Last week, the New York Times reported that a 21-year-old woman with a heart condition died after unwittingly consuming a lemonade at Panera Bread that contained as much caffeine as an energy drink. (The chain has since said they would educate customers about the drink's caffeine content.) It was a shocking read for many of us who've been known to lean on coffee, energy drinks, or pre-workout to get through the workday or a gym session—caffeine is reputed to be a relatively safe substance. However, excessive caffeine consumption can produce dangerous side effects in people with certain health conditions, of certain age groups, or even no risk factors at all. Here's what the experts say.
"The cardiac effects of highly caffeinated drinks can be extremely dangerous," says Dr. Robert Pilchik, a board-certified cardiologist with Manhattan Cardiology in New York City. "Caffeine causes an increase in heart rate, which is not necessarily dangerous. However, certain arrhythmias, such as atrial fibrillation, can be triggered, putting one at risk of having a stroke. Lethal arrhythmias and heart attacks have also been documented."
"Caffeine causes a temporary rise in blood pressure, an additional risk for having a stroke," says Pilchik. "This also may lead to dilation of arteries, formation of aneurysms, and rupture of large arteries. Long-term usage has been correlated to the development of heart failure."
"Those people who already have a diagnosis of hypertension or other cardiac issues are particularly at risk for developing complications from highly caffeinated beverages," says Pilchik. "Children and adolescents are also especially prone to the deleterious effects of caffeine."
"Excessive caffeine can also result in digestive issues, including acid reflux and stomach discomfort," says Trista Best, RD, a registered dietitian with Balance One Supplements. "It may exacerbate preexisting conditions like irritable bowel syndrome."

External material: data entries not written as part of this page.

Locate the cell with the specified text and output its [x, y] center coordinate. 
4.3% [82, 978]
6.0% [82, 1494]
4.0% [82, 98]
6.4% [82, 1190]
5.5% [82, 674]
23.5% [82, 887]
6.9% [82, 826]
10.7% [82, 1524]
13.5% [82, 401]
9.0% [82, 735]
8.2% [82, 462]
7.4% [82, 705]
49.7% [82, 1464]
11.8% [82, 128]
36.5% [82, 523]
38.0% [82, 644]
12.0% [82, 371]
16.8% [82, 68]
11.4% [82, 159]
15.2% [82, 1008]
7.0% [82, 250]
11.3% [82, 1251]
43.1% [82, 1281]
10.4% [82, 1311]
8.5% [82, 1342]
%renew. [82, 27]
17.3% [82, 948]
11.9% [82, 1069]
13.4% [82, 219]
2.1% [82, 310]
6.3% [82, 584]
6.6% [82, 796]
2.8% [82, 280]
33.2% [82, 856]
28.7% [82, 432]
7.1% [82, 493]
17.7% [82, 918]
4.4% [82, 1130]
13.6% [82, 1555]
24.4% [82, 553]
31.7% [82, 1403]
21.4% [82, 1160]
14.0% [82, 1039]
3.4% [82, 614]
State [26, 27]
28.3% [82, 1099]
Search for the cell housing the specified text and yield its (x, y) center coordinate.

"Heavy caffeine use also is associated with an increased risk of other addictive behaviors, like smoking and alcohol abuse," the Mayo Clinic says.
Excessive caffeine intake can cause palpitations, tremors, and agitation, the Mayo Clinic warns.
"Prolonged and excessive caffeine consumption can contribute to caffeine dependence and withdrawal symptoms, making it challenging to function without it," says Best.
"Caffeine intake also is associated with nervousness, insomnia, irritability and panic attacks," the Mayo Clinic says. "Those with pre-existing anxiety disorders may be more susceptible to these effects."
"The FDA has stated an amount of 400 mg per day of caffeine is safe for the average person. This is the equivalent of four cups of coffee spread throughout the day," says Pilchik. "A 12-ounce cola has 34 mg, and an 8.4-ounce Red Bull has 80 mg."